<center>Barnes Photos</center>


D-DAY June 6, 1944

The 79th Infantry Divison, including Elgin J Barnes, landed in Normandy, France on day 5; 6/11/1944. Elgin was wounded in La Haye, France on July 6, 1944.


Camp Blanding Museum


World War II Normandy Invasion Certificate & Medal Awarded Elgin J. Barnes


L-R Rear Admiral Annette E. Brown, Congressman Ander Crenshaw & Elgin J. Barnes


Friday the 12th of Feb. 2010 Elgin Barnes, received the French Legion of Honor in a ceremony held at the City Hall in Jacksonville, FL


We are the Chosen>

In each family there is one who seems called to find the ancestors. To put flesh on their bones and make them live again, to tell the family story and to feel that somehow they know and approve.

Doing genealogy is not a cold gathering of facts but, instead, breathing life into all who have gone before. We are the storytellers of the tribe. All tribes have one. We have been called, as it were, by our genes. Those who have gone before cry out to us, "Tell our story!" So, we do.

In finding them, we somehow find ourselves. How many graves have I stood before now and cried? I have lost count. How many times have I told the ancestors, "You have a wonderful family; you would be proud of us." How many times have I walked up to a grave and felt somehow there was love there for me? I cannot say.

It goes beyond just documenting facts. It goes to who am I and why do I do the things I do. It goes to seeing a cemetery about to be lost forever to weeds and indifference and saying, "I can't let this happen." The bones here are bones of my bone and flesh of my flesh. It goes to doing something about it. It goes to pride in what our ancestors were able to accomplish, how they contributed to what we are today. It goes to respecting their hardships and losses, their never giving in or giving up, their resoluteness to go on and build a life for their family.

It goes to deep pride that the fathers fought and some died to make and keep us a Nation. It goes to a deep and immense understanding that they were doing it for us. It is of equal pride and love that our mothers struggled to give us birth. Without them we could not exist, and so we love each one, as far back as we can reach.

That we might be born who we are. That we might remember them. So we do.

With love and caring and scribing each fact of their existence, because we are they and they are the sum of who we are. So, as a scribe called, I tell the story of my family. It is up to that one called in the next generation to answer the call and take my place in the long line of family storytellers.

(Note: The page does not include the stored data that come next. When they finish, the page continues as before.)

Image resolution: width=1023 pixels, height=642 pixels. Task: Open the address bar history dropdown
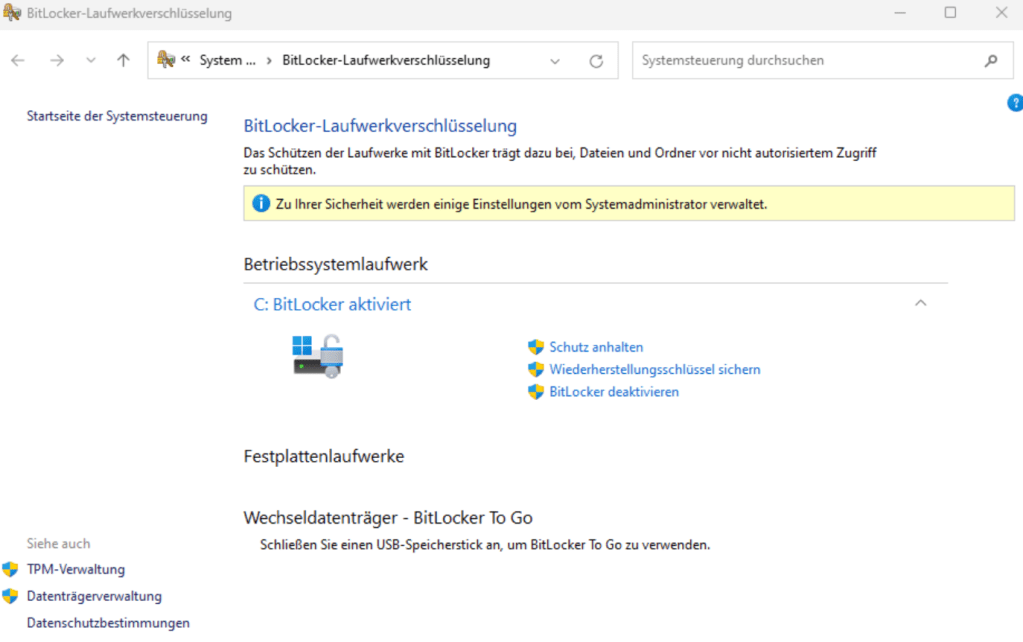pos(555,60)
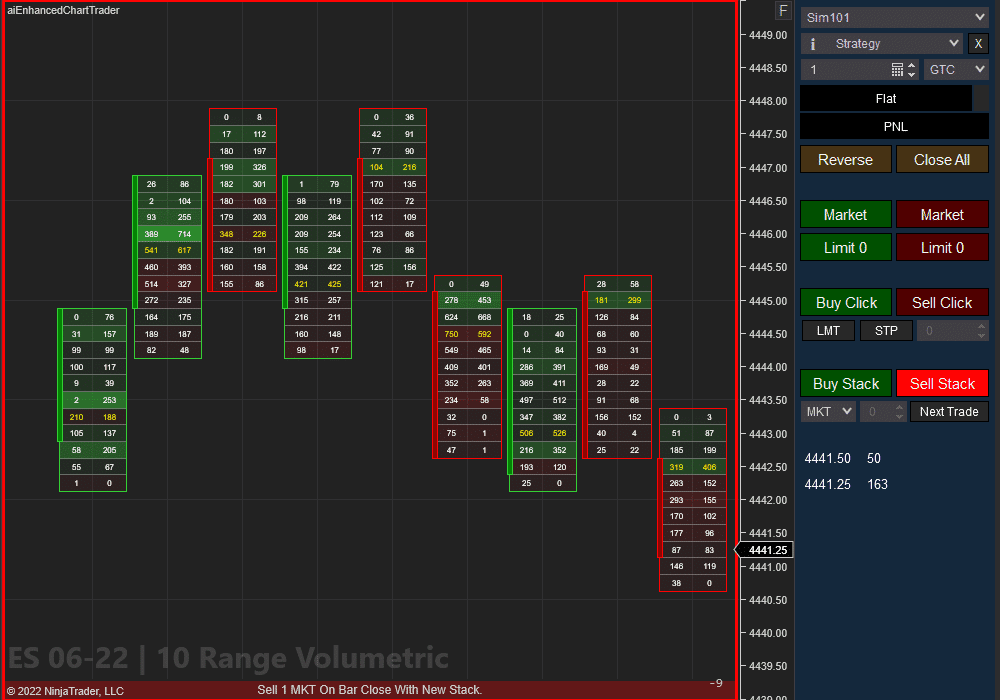Expand the GTC time-in-force dropdown
1000x700 pixels.
coord(955,69)
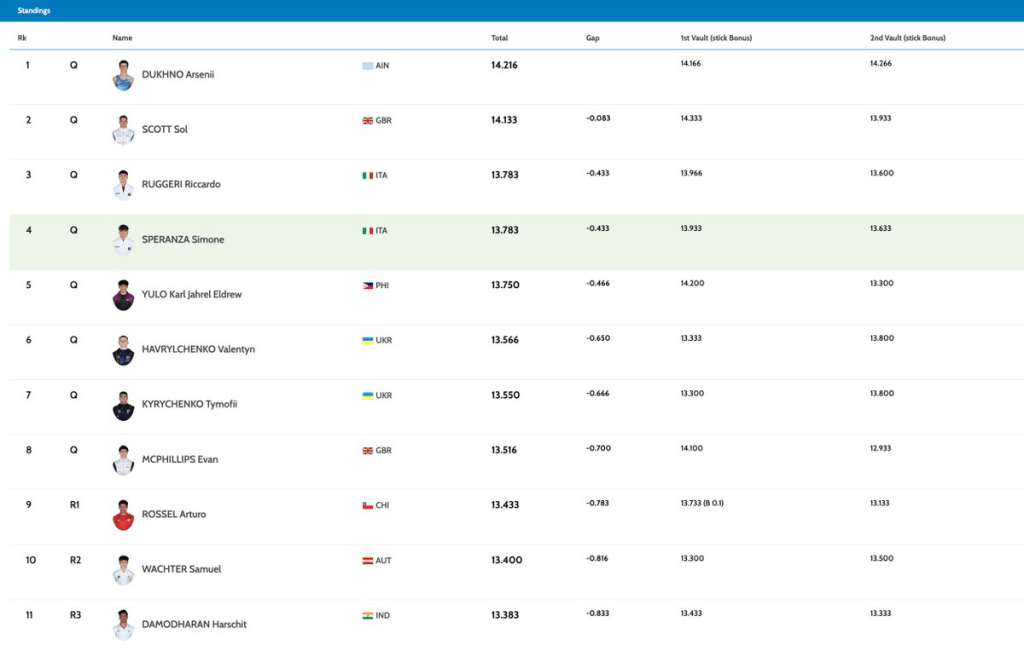The height and width of the screenshot is (651, 1024).
Task: Open SCOTT Sol athlete profile link
Action: click(x=165, y=129)
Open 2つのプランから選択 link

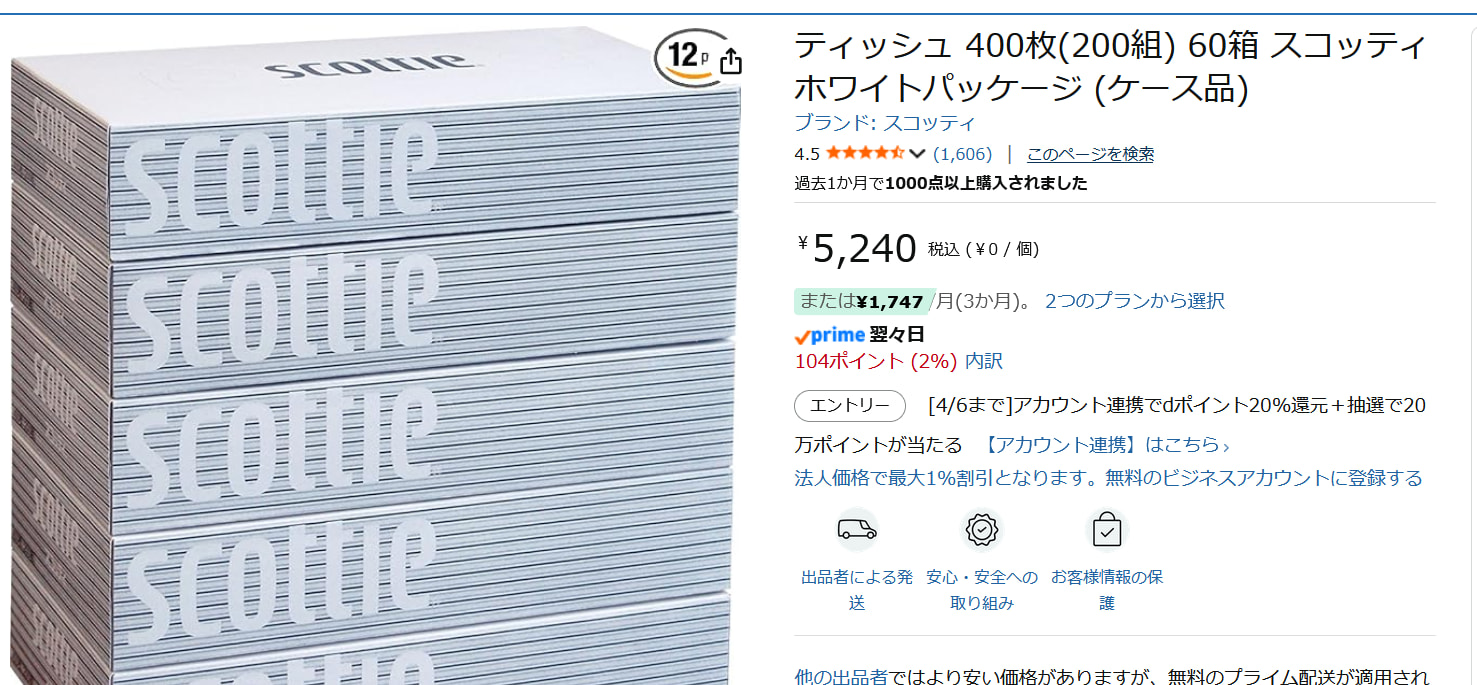pyautogui.click(x=1134, y=301)
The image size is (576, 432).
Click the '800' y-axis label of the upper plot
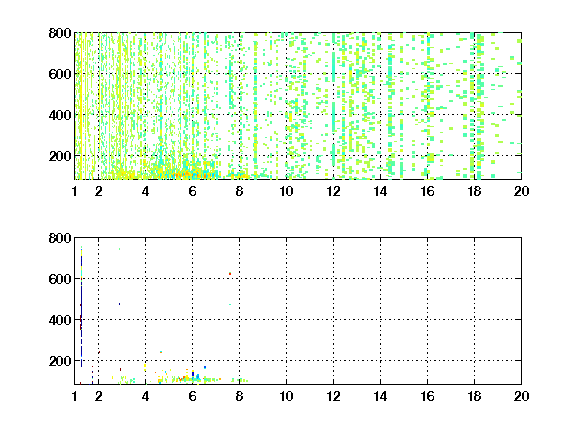tap(60, 33)
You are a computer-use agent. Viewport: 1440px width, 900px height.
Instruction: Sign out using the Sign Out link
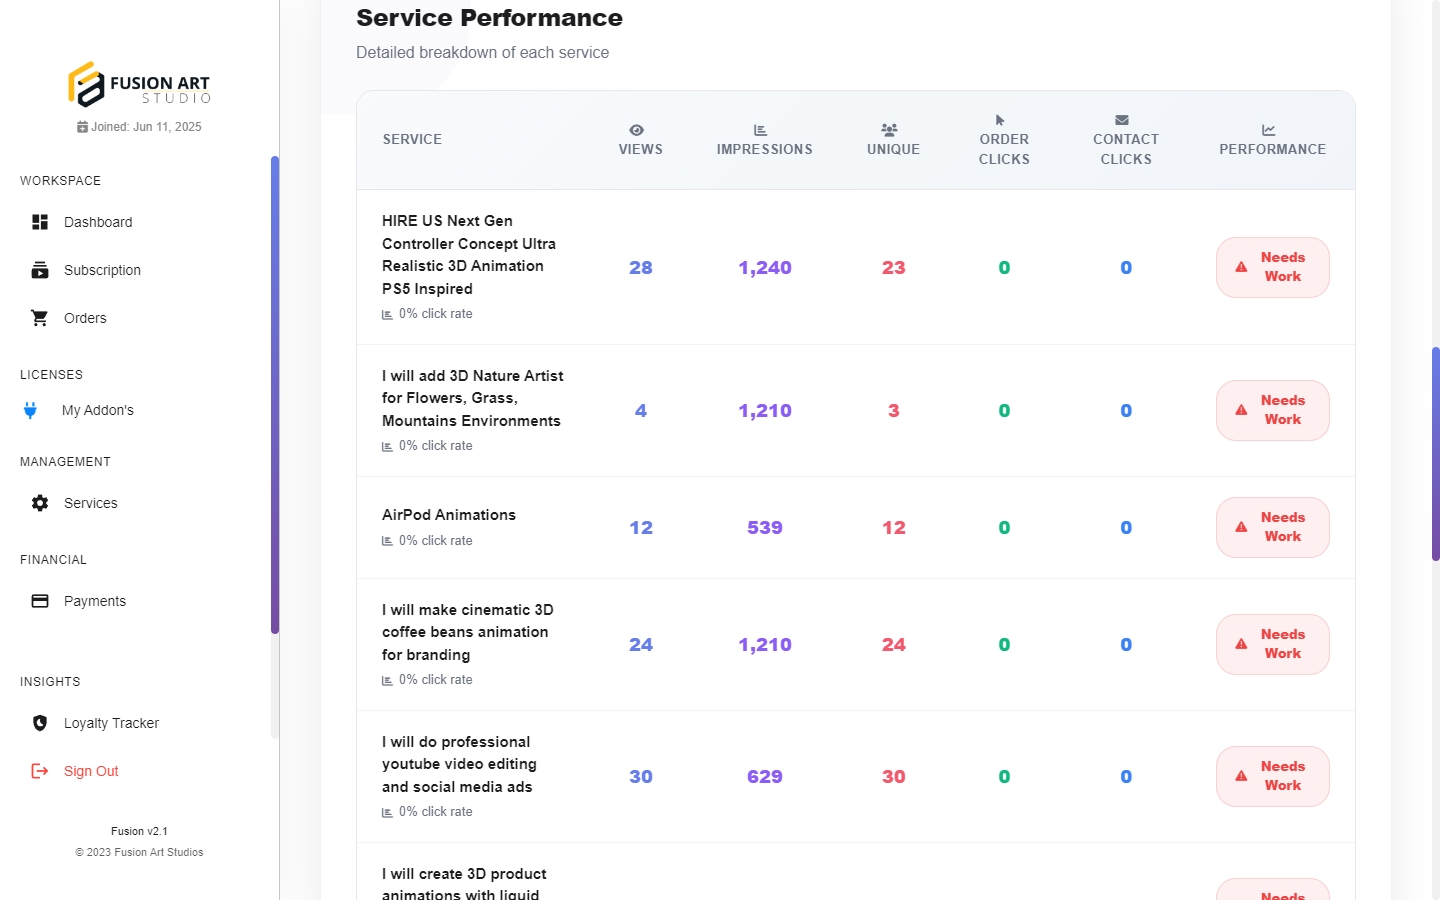91,771
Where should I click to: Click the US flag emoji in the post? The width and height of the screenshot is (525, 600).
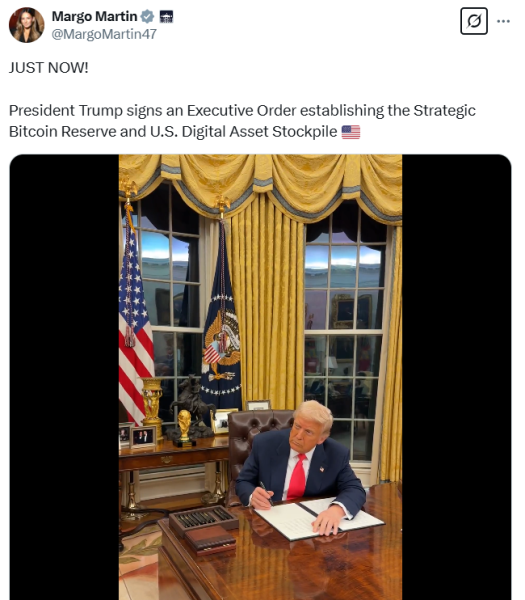click(351, 132)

That is why I do my family genealogy, and that is what calls those young and old to step up and restore the memory or greet those whom we had never known before.

Author Unknown


In Memory of
Elgin J. R. Barnes
June 22, 1925 -June 7, 2011
Elgin Barnes, a decorated Army veteran of World War II, was a Baker County native and long-time Life Member of the Baker County Historical Society; he will be greatly missed. His legacy to Baker County, Florida and all those who have roots here is immeasurable. His wife, Dorothy Mobley Barnes, and brother-in-law, Carl Wendell Mobley, joined him in researching the families of Baker County, inventorying cemeteries in northeast Florida and southeast Georgia, and making the information available in the Baker County Historical Society Library and the Baker County website. Mr. Barnes contributed untold volunteer hours of family history research, gathered names and dates in cemeteries, staffed the Library, and answered questions from his deep knowledge of families and county history. He was a quiet, steady presence at the Society.

The information compiled by Mr. and Mrs. Barnes and Mr. Mobley through hours of walking through cemeteries and reading obituaries has been the basis of the books the Society has sold for many years. The results of their efforts have been freely given with the understanding that proceeds would benefit the Society. Without their commitment and forethought, the Baker County Historical Society would be a shadow of what it is today.

We say goodbye to Mr. Barnes with sadness and gratitude for all he has done for his family, church, country and community. Our lives are better for having known him.